START Data for the task
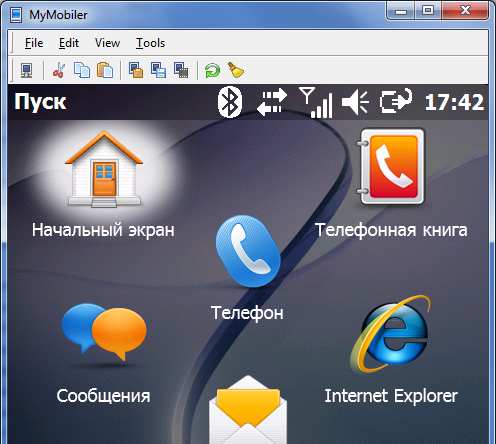Tap the speaker volume status icon

(x=355, y=102)

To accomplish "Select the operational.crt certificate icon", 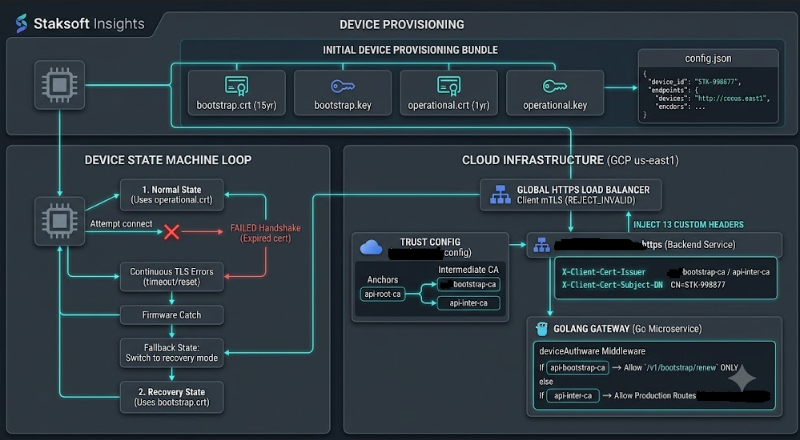I will (x=448, y=86).
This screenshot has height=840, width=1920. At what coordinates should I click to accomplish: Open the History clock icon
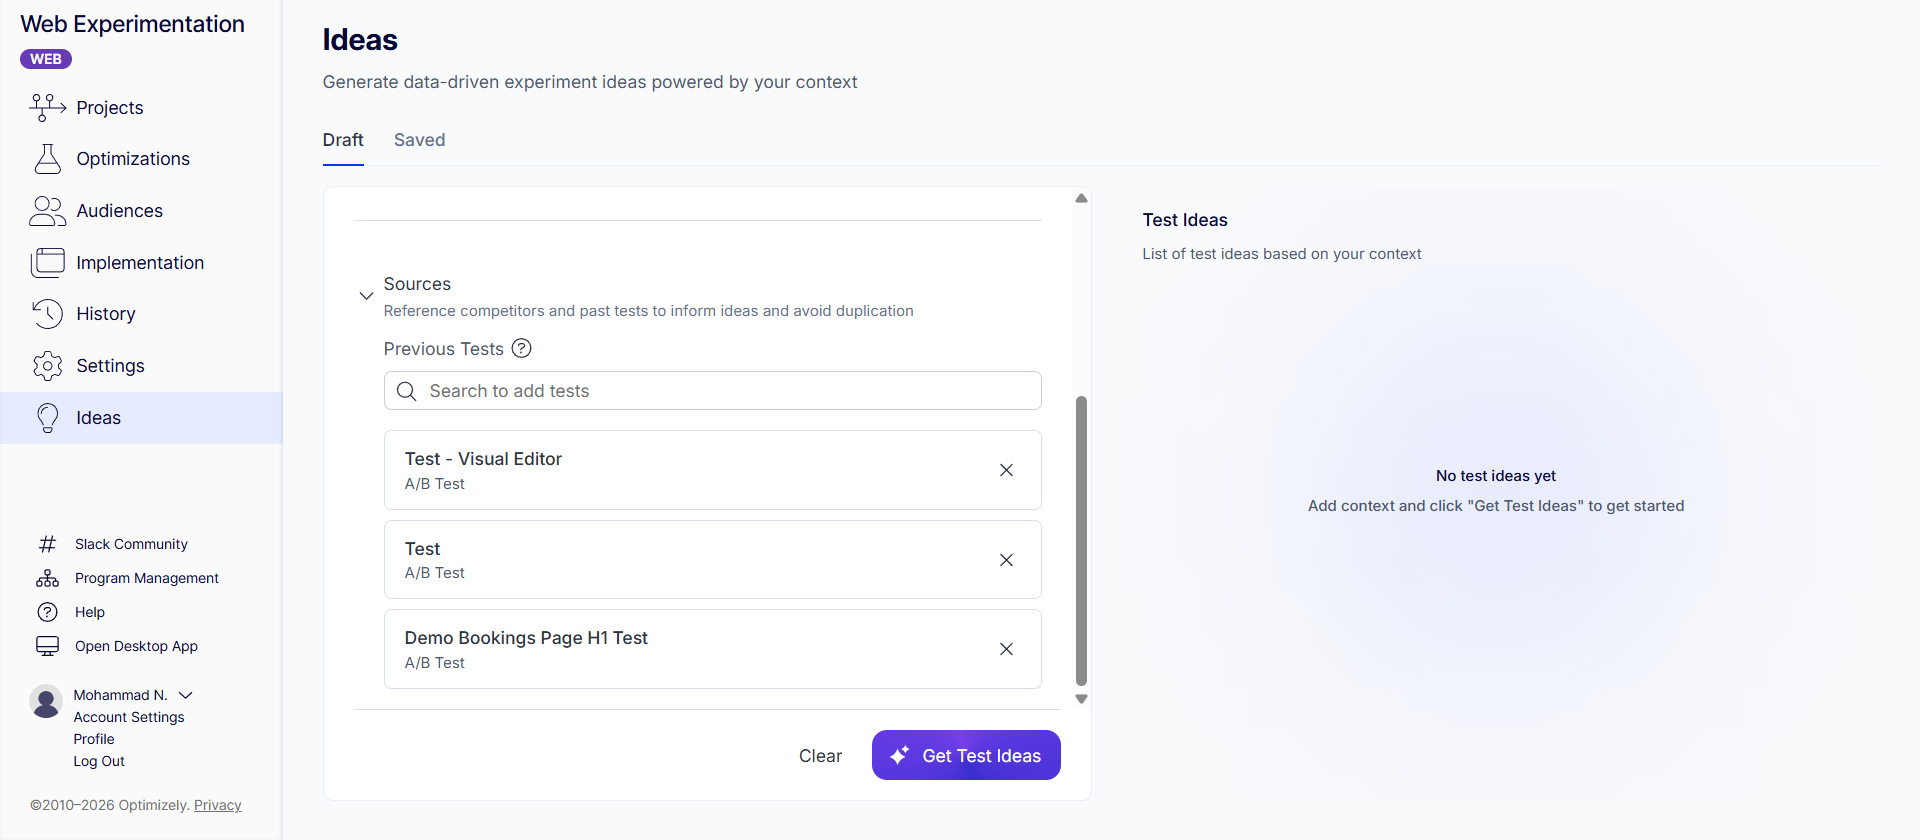(x=48, y=314)
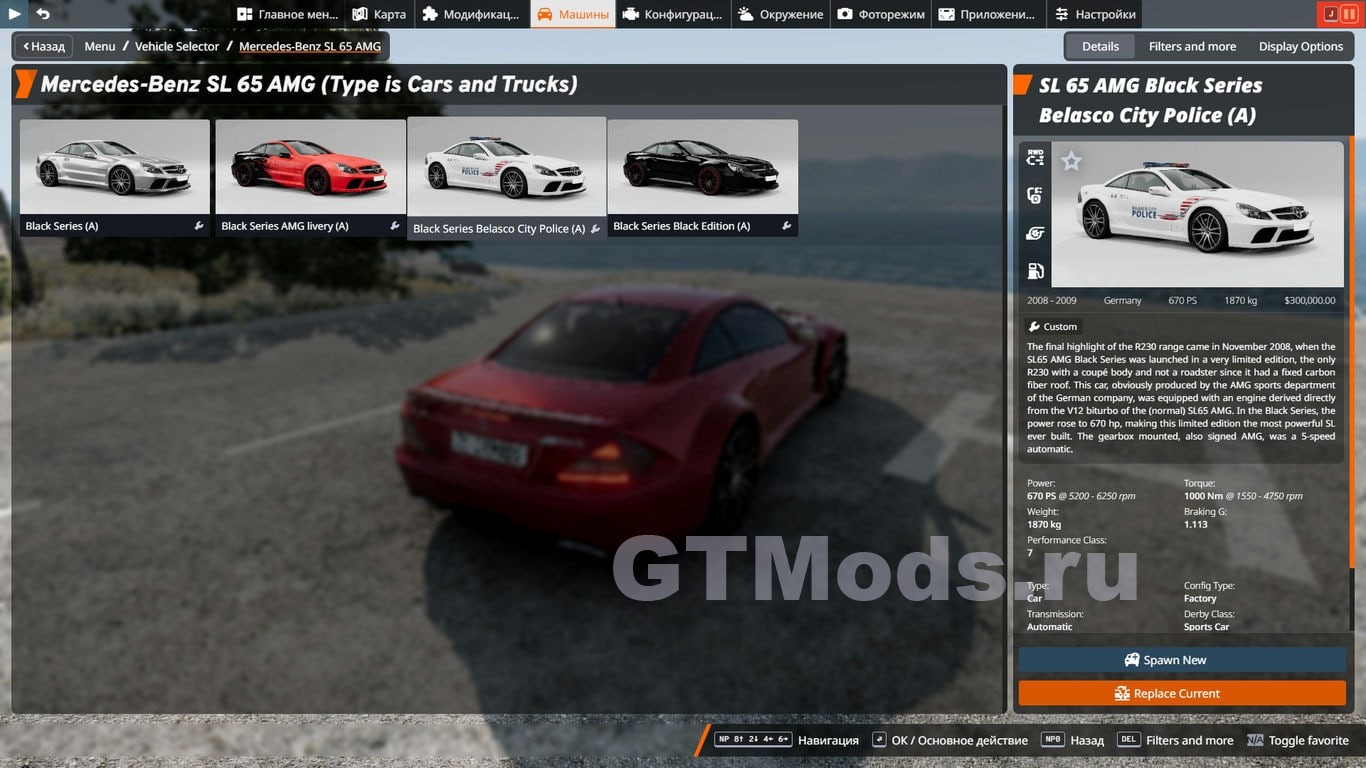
END Data for the task
> _Task instructions_
With pictures left out, print the lines of the material above from the line containing "This screenshot has" through its last line, exactly and nothing more.

> _Output_
This screenshot has height=840, width=1920. At what coordinates should I click to accomplish: Open the History clock icon
(x=48, y=314)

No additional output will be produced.